- Work to complete -
The answer is every record that follows, printed exactly.
*** Opening Material provided ***
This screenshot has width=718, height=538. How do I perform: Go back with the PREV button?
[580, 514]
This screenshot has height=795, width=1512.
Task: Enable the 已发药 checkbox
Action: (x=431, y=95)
*** Closing Material provided ***
- Answer to this problem -
This screenshot has width=718, height=538. How do I perform: Go back with the PREV button?
[580, 514]
This screenshot has height=795, width=1512.
Task: Enable the 已发药 checkbox
Action: (x=431, y=95)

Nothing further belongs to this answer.